═══ Material shown ═══
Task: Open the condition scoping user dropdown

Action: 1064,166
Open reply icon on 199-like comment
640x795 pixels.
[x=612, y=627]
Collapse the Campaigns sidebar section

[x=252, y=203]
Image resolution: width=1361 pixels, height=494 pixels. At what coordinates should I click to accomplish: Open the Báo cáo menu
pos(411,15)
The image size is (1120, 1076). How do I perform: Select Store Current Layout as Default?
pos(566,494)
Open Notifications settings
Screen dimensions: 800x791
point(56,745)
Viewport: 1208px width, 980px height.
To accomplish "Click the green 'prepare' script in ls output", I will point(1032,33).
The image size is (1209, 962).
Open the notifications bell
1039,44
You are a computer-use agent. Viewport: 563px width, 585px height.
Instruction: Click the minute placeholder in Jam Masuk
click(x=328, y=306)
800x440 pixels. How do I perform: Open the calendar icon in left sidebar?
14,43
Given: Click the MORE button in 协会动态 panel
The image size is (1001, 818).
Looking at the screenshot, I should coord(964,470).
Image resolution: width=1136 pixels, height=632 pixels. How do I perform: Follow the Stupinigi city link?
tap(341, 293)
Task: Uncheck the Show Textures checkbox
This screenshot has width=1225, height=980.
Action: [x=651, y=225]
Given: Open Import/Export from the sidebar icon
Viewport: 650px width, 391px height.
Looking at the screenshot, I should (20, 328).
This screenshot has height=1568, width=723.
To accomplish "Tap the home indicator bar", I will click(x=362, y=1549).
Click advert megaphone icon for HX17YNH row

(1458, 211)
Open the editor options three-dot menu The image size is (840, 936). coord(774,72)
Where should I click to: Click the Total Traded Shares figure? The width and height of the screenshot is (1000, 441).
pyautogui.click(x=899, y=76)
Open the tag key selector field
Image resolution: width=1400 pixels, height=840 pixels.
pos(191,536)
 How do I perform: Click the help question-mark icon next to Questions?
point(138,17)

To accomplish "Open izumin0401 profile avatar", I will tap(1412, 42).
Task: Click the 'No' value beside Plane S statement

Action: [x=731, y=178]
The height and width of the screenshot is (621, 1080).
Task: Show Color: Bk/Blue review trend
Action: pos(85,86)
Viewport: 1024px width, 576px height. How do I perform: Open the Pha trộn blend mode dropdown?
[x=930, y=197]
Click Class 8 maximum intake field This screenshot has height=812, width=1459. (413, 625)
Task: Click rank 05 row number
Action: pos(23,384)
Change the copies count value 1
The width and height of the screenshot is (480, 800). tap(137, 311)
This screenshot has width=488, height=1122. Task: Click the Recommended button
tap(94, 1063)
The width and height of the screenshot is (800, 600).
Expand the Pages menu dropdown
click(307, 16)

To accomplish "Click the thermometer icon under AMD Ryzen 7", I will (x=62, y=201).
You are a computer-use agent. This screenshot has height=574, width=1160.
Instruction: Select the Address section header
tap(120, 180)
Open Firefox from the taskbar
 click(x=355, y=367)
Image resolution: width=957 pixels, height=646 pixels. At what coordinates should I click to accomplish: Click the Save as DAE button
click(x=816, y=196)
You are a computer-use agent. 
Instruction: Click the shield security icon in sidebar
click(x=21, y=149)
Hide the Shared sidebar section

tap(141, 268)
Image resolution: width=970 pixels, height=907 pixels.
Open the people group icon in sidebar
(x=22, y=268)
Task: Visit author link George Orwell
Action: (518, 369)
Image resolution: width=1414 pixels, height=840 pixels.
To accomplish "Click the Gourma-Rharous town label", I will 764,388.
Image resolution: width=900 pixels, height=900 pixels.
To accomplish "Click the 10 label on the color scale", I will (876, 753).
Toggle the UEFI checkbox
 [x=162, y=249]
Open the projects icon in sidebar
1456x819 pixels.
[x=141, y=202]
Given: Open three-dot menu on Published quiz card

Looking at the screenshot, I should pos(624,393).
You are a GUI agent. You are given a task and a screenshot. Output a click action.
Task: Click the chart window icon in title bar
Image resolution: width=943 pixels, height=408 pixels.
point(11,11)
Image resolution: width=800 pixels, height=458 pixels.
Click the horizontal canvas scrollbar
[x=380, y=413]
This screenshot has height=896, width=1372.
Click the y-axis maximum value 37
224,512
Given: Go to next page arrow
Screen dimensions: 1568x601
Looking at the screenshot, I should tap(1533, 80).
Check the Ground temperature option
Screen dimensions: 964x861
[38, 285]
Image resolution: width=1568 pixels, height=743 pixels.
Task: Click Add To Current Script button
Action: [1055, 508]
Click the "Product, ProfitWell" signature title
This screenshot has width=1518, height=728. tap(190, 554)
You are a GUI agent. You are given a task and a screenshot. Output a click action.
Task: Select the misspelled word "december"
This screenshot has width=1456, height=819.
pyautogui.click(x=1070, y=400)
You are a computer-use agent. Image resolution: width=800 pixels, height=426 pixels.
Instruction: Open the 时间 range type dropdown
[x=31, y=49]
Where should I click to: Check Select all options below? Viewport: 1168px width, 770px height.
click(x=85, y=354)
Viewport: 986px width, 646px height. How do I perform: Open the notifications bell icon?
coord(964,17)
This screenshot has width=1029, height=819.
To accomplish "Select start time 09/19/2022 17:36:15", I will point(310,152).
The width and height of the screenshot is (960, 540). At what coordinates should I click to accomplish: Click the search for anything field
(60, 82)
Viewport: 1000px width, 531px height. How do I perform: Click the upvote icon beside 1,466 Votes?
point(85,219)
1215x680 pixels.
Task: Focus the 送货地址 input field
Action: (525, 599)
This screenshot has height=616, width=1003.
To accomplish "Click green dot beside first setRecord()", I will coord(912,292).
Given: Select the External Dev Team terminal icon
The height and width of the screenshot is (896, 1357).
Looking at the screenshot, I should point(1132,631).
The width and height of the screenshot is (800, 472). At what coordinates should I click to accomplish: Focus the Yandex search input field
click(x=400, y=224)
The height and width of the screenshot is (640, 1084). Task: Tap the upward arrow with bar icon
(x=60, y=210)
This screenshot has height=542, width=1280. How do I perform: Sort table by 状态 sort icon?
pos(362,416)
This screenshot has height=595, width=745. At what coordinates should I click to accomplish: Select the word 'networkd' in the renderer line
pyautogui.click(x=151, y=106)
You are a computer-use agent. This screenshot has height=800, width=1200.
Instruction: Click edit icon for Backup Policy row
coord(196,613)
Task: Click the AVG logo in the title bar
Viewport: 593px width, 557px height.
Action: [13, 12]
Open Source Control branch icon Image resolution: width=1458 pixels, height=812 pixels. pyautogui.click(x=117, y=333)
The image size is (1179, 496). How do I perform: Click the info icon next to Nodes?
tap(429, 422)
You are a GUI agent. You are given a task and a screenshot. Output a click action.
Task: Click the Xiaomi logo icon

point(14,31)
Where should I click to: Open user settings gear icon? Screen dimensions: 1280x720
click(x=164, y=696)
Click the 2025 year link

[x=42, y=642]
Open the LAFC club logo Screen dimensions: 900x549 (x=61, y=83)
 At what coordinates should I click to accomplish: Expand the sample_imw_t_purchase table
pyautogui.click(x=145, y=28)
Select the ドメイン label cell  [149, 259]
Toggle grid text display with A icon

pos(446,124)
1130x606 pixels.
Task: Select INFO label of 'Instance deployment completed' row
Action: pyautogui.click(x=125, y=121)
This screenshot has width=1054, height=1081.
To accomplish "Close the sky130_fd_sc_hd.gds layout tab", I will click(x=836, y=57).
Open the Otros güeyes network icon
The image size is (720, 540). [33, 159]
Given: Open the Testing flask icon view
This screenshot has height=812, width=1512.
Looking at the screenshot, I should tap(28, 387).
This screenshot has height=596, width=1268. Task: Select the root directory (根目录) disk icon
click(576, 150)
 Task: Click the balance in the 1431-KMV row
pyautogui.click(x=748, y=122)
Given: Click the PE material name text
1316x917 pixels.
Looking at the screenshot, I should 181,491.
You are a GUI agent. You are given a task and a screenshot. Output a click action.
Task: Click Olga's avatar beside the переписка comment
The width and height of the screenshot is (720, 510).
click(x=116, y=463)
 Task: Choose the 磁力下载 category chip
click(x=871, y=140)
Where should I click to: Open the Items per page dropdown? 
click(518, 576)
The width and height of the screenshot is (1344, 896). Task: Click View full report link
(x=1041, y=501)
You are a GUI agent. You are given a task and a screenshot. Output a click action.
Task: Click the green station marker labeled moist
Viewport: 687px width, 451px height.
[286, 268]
═══
> **Task prompt**: A copy of each line in the data above that holds the string "comment" is needed.

> **Answer section**:
Open reply icon on 199-like comment
Task: Click Olga's avatar beside the переписка comment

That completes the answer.